建佑さんだとおもっていた。手の主が言葉を発するまでは……
「伊織ちゃん、自分を傷つけるのは良くないよ。その手は佐久間とかいう奴はともかく、伊織ちゃんが血を流す事はなくていいんだ」
涙声でそんなクサイ事を言う奴をカナタは一人しか知らない。
弾かれるように顔を上げるとそこには両手で伊織の手を包むダイゴの姿があった。その後ろではスバルも鼻をかんでいる。
「ダイ…ゴ、さん?どないしたん。顔ぐちゃぐちゃやで」
号泣と言って差し支えないほどのダイゴを見た伊織は、泣きながらも少し笑って言った。
「決めたよ。伊織ちゃん、僕が君の盾になる。君は佐久間という奴に集中していればいいから。僕が生きて、立っている間は君に傷一つつけさせない!」
ぐっと拳を握ってそう言ったダイゴは分かっているのだろうか。今のセリフは聞き方によっては熱烈な告白に聞こえるという事を……
ダイゴの事をよく知っているカナタからすれば、伊織の境遇に大いに同情したダイゴが力の限り手伝いますよと変換されるのだが、そこまで付き合いの深くない伊織がどう受け取るか……
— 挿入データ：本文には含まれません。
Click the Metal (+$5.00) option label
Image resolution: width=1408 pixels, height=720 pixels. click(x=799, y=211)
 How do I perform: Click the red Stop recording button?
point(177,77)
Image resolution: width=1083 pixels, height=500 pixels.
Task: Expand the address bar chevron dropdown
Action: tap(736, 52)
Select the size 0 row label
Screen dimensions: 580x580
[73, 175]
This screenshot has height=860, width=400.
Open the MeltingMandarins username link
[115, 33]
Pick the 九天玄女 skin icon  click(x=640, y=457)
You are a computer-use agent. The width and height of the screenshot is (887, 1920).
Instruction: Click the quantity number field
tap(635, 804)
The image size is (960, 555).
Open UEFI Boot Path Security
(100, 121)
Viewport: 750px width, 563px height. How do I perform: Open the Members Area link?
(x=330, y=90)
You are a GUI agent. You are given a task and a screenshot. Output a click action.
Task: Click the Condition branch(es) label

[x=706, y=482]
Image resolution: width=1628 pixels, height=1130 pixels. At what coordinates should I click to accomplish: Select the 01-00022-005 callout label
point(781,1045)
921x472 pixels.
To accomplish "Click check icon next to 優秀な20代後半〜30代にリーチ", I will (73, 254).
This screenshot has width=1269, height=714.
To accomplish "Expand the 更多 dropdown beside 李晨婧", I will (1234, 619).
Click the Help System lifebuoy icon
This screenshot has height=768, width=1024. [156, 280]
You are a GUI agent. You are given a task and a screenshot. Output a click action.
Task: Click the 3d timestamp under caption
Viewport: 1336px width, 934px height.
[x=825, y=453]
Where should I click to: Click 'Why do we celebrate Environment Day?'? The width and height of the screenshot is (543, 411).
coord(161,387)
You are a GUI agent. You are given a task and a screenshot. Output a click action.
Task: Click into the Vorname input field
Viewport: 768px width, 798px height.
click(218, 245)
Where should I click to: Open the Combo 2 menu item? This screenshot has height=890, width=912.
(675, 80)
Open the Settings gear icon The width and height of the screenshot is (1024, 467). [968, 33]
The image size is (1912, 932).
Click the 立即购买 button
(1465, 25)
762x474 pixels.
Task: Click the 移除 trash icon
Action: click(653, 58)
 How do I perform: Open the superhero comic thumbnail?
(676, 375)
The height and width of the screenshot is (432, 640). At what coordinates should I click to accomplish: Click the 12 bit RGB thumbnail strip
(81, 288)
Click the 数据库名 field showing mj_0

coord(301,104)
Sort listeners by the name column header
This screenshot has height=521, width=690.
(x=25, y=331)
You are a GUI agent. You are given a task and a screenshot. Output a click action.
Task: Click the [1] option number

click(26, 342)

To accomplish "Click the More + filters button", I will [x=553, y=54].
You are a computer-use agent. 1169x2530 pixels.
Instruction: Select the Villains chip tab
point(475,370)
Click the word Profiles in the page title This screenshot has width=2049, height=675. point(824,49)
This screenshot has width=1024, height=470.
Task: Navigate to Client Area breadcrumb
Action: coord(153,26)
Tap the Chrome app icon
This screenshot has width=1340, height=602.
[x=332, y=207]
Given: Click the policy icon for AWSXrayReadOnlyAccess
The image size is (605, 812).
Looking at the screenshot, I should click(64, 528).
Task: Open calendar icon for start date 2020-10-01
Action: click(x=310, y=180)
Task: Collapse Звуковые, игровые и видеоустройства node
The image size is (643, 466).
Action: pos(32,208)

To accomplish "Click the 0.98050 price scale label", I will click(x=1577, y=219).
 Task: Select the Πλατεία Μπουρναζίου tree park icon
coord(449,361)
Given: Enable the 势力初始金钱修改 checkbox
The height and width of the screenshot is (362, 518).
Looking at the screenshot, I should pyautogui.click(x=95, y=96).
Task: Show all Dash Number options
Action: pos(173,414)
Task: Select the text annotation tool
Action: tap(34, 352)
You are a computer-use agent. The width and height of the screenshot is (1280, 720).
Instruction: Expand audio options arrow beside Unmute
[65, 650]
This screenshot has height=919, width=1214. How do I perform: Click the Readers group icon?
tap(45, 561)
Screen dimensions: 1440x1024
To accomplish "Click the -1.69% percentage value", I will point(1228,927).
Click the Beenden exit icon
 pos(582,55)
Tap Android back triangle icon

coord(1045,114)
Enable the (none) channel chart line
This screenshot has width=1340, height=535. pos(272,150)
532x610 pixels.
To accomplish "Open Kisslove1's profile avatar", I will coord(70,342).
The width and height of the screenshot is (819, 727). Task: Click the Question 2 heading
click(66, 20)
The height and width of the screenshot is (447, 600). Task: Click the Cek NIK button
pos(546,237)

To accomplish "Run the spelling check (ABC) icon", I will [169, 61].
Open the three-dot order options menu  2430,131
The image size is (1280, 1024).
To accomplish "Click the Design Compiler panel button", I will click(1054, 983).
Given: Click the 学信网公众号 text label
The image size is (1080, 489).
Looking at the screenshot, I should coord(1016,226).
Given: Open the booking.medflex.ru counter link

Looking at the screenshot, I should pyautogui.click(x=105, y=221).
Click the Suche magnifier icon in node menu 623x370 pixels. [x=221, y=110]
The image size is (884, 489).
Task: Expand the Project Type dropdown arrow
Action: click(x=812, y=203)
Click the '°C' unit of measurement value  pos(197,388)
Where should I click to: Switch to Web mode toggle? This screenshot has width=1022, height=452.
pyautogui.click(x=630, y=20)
そうッと伊織の顔を盗み見ると、頬を染めてぼおっとしている。
あ、これはやばい。そう思ったが、あえて放っておいた。ただ、向かい側にいる閻魔様のようなお父さんの事が大変そうだよダイゴ君。
いろいろと考える事も意外な事も起きすぎて頭が混乱しそうになっているが、こっちのほうが面白そうだ。他人事と思い暖かい目でダイゴと伊織を見つめるカナタだった。